On 17.05.19 21:27, Vladimir Kozlov wrote:
> Hi Lutz,
> 
> Testing passed.
> I think you need second review because changes are not trivial.
> 
> Thanks,
> Vladimir
> 
> On 5/16/19 4:17 PM, Vladimir Kozlov wrote:
>> On 5/16/19 3:16 PM, Schmidt, Lutz wrote:
>>> Hi Vladimir,
>>>
>>> I have implemented that "added safety feature". What it does:
>>>   - During reserve() and expand_by(), all newly committed heap memory is initialized with
>>> badCodeHeapNewVal.
>>>   - Whenever a FreeBlock is added to the free block list, it's memory (except for the header
>>> part) is initialized with badCodeHeapNewVal.
>>>   - During verify(), it is checked that all heap memory in free blocks is initialized as expected.
>>>
>>> Please find the diff from webrev.01 to webrev.02 attached as text file.

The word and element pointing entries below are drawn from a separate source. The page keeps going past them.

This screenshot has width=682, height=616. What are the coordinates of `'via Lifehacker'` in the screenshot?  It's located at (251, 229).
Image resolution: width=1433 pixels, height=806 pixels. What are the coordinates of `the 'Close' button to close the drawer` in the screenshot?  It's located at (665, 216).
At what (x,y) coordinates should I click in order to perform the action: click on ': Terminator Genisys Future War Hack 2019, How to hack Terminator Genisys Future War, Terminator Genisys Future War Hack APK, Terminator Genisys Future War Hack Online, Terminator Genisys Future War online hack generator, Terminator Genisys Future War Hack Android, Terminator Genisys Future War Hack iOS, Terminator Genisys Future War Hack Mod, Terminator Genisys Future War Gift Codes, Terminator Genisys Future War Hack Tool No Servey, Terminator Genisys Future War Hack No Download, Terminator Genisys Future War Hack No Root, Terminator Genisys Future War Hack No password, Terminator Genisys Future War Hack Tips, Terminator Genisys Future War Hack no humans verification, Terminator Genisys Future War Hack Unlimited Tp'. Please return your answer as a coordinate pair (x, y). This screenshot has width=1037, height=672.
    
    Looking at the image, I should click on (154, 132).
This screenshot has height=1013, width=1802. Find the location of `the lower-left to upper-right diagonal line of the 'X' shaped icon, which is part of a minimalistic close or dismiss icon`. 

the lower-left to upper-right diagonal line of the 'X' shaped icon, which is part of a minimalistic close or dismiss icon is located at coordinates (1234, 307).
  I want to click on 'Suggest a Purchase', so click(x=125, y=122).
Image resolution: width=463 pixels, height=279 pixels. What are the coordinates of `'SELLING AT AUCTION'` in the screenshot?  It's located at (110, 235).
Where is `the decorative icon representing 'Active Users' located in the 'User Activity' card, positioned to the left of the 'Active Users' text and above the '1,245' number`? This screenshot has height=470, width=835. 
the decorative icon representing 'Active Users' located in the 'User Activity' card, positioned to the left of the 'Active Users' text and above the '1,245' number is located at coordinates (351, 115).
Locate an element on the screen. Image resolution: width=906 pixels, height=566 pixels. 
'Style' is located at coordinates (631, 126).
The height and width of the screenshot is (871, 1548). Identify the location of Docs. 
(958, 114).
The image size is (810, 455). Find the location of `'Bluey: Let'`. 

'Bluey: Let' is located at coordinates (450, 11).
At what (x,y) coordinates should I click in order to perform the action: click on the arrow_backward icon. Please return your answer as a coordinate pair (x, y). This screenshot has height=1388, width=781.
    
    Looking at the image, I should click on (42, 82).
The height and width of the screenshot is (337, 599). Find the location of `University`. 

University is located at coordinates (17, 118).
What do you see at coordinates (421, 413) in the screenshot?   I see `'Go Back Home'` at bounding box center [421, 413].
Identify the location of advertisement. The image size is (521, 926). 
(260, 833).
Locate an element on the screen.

The latest full webrev,
>>> based on current jdk/jdk, is here:
>>> https://cr.openjdk.java.net/~lucy/webrevs/8223444.02/
>>
>> Good. I will run testing on it.
>>
>>>
>>> There is a dubious assert in nmethod.cpp:338 (PcDescCache::reset_to()). It implicitly relies on a
>>> new HeapBlock to be initialized with a bit pattern forming a negative value when accessed as int.
>>> It cost me quite some time to find that out. And it's bad code, in my opinion. I would suggest to
>>> just delete that assert.
>>
>> Yes, I agree. Such implicit dependence is bad and useless.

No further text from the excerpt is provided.